# Back up plan for Nashua NH



## Yaz (Apr 13, 2005)

I have one friend lined up but it's good to know who else is in my area would be interested in coverage just in case of emergencies. 

We may all may benefit from this! 

13 res. All within 1 block.

PM me with experience, equipment and rate.


----------



## BelviderePlowin (Nov 15, 2005)

*Help is here!*

Greetings,

I'm out of Lowell MA and I'm very familiar with the Nashua area (ex-resident).

I'm available for an extra backup call. I own a 2006 auto 4x4 quad w/ 4" plow and winch. I will make the trip up there if necessary.
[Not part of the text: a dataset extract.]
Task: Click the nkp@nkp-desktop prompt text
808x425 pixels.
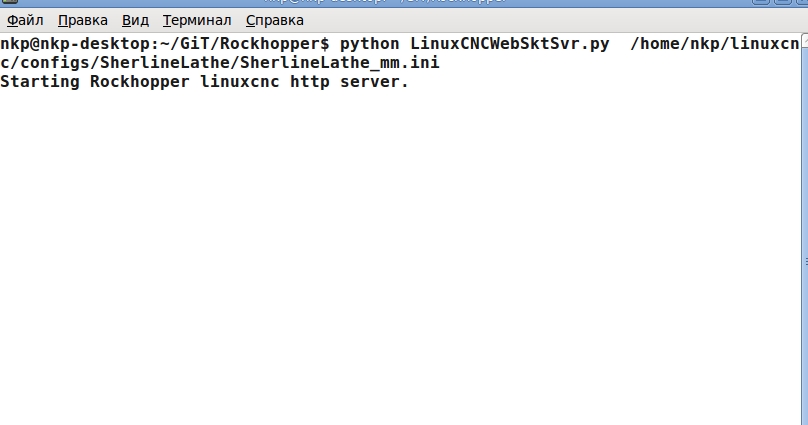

This is my first season plowing so i thought i should go with something small and affordable.

Let me know.

Best of Luck,

Belvidere Plowing
978 833 2887
[email protected]


----------



## Yaz (Apr 13, 2005)

Thanks, I'll keep your number. If I get a call in the Lowell Area witch I have, I usually will not go that far.


----------



## Pat M (Oct 19, 2005)

Yaz I am over in Pelham and can help out if you need it. Just got into plowing this year but really just doing stuff around my own house and when I am around. I am open during the week but weekends are tough since we leave for Pittsburg on Fridays and not back till late Sunday nights or early Monday mornings. 

You can reach me at my house at 635-7210 or on my cell at 617-840-1671.

Pat M


----------